### [Selected passage]

May 1, 2008 · No Comments

            A few people have asked lately whether I happen to be jealous – of Elle. Oh, haha. Not. These queries have no doubt been prompted by a few things I’ve written which were apparently not very nice. And gave the impression, furthermore, I might perhaps be a tad bitter. Well, no. FYI, I’m not. I’m happy as a clam looking like this, as you would be. I’ve developed it into an art form.

            There are multitudinous advantages to having very short legs. It’s likely to be terrifically handy one day when Osama or someone decides to come over and start attacking. Yessiree – I’ll be closer to the ground. Providing my reflexes are in order, I’ll hit the floor a damn sight faster than Elle will. After the holocaust, there’ll be plenty of wombats left, but alas – not too many giraffes.

            In the event of famine falling on the pillaged land, those of us more generously padded will be able to live on our stored energy for quite some time, thank you very much. Supermodels, on the other hand, will not last much past morning tea. Look at how convenient this arrangement has always been for camels. Oh yes indeed, the gazelles had a fine old time sneering at them back at the corral … but who managed to cross the desert, hmm? And with their thighs still intact – go, you good dromedaries, go!

            In times of difficulty, people of my ilk won’t care if we can’t get chartreuse nail varnish. We’ve never varnished our nails in our lives. We won’t have to worry about getting ladders in our non-existent stockings or give a rat’s whether anybody can lend us a Silky Mitt. We won’t give a stuff if the hair under our armpits is dragging on the ground, because it usually does anyway and nobody died.

            In times of hardship, beauty will become trivial. Nobody will be looking at Elle with their tongues hanging out, I can assure you. They’ll be asking me if they can please shelter under my stomach. Begging, even. They’ll be borrowing items of my clothing to set up a tent city. Elle’s clothing might possibly be useful for tying tomato plants to stakes – but she probably won’t part with it without a struggle – particularly the designer label jobbies. You’ll have to kill her first.

            ‘But,’ Elle will cry, wringing her hands. ‘You boombahs will eat all the supplies!’ Well, yes – we probably will. We’ll need it – we’ve got more space to fill. If there are any celery sticks, she can have those. If things get really desperate and the community has to revert to cannibalism – who would be more popular then, hmmm? Elle … or moi?

### [Extracted records]

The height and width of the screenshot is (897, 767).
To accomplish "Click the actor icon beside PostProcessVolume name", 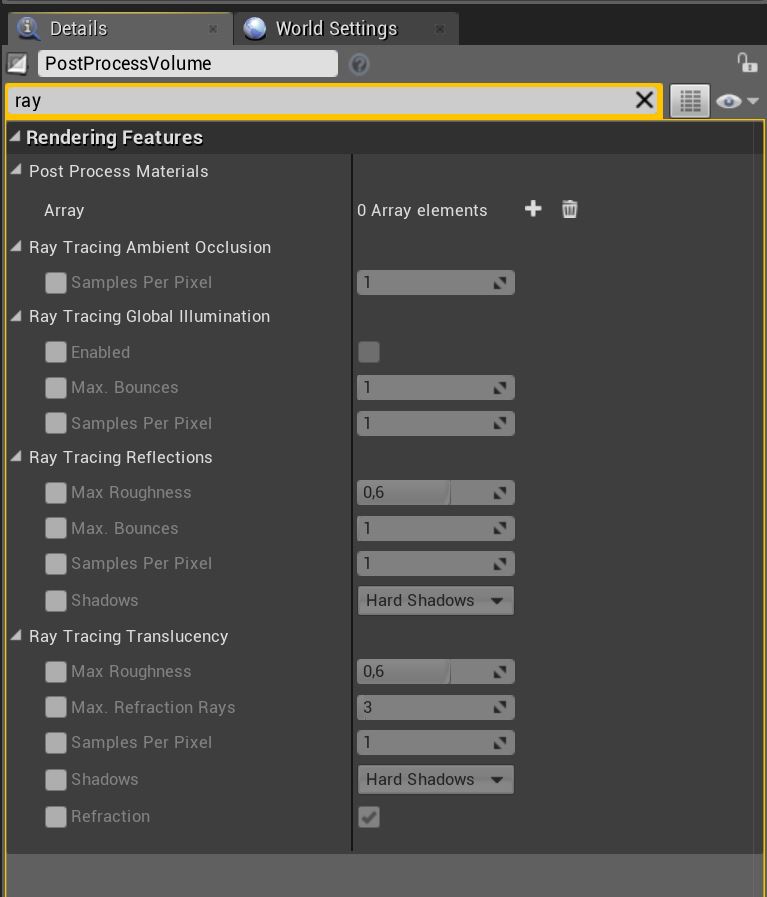I will [x=17, y=64].
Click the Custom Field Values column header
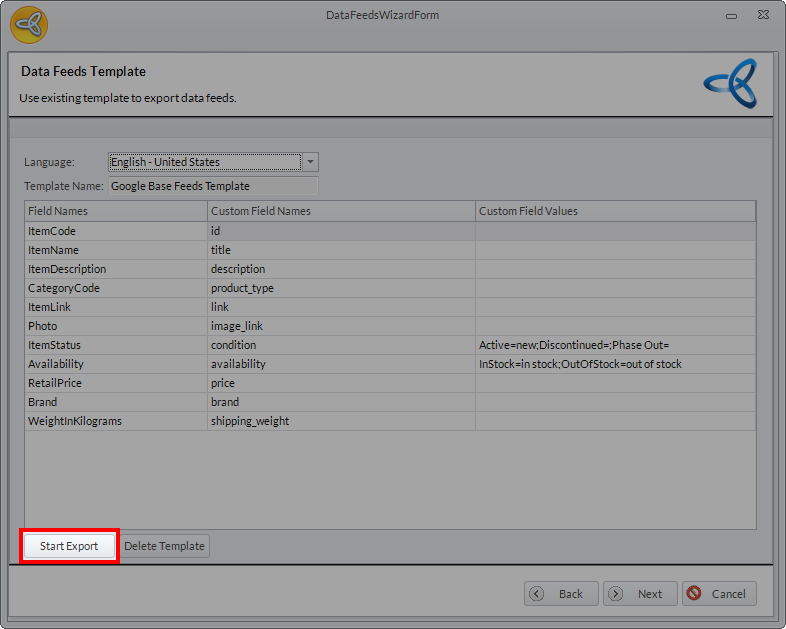 [614, 211]
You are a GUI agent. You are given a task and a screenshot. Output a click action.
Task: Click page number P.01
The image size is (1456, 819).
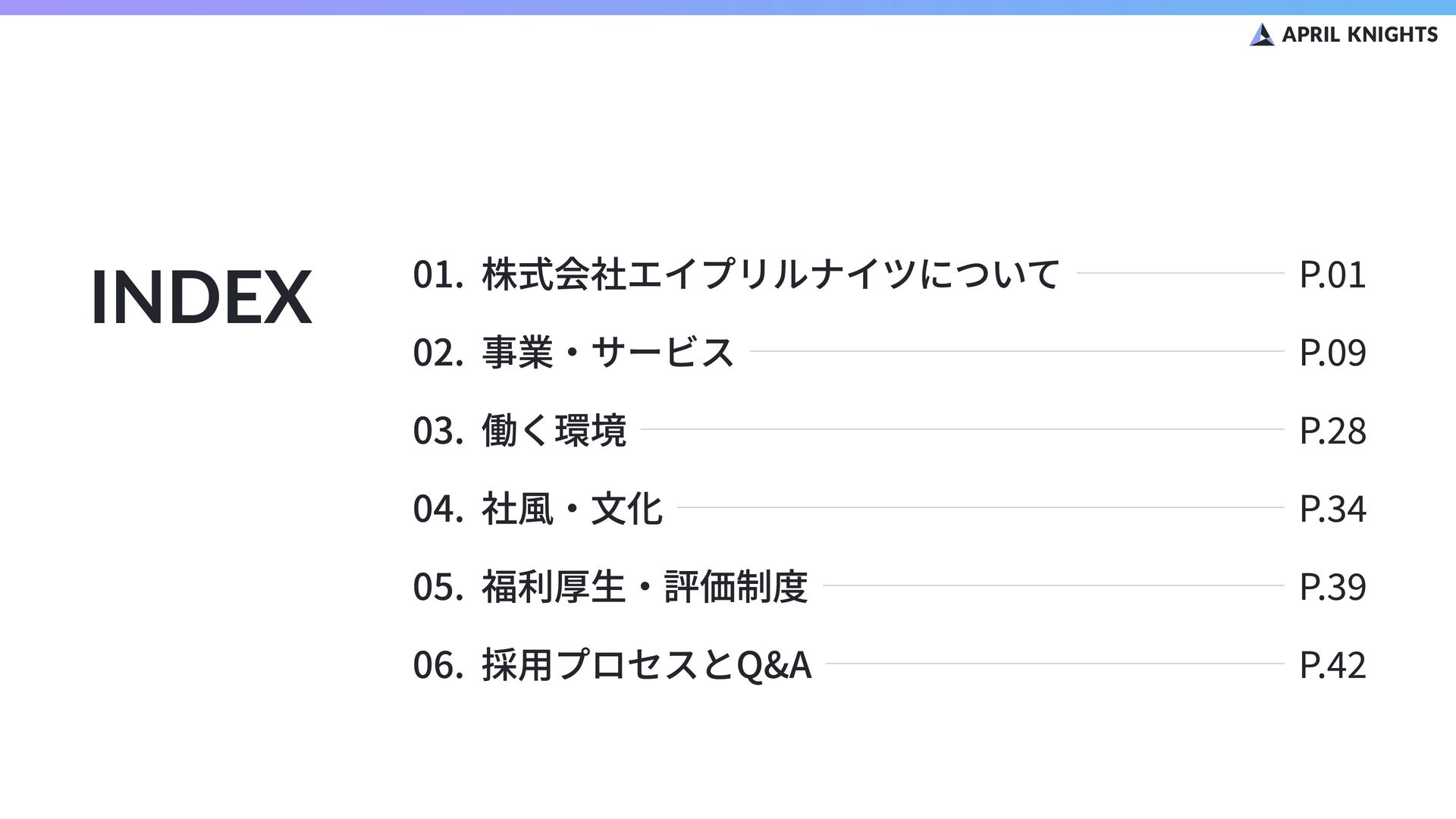[1332, 275]
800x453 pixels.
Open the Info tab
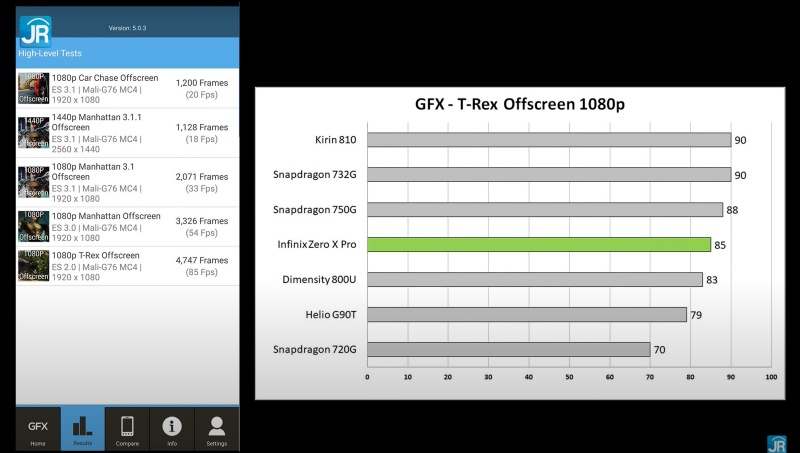172,429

### [Task 1]
According to the post, what will there be plenty of after the holocaust?
### [Task 2]
Repeat the part of the post from "A few people" up to and including "an art form.".

### [Exercise solution 1]
Wombats.

### [Exercise solution 2]
A few people have asked lately whether I happen to be jealous – of Elle. Oh, haha. Not. These queries have no doubt been prompted by a few things I’ve written which were apparently not very nice. And gave the impression, furthermore, I might perhaps be a tad bitter. Well, no. FYI, I’m not. I’m happy as a clam looking like this, as you would be. I’ve developed it into an art form.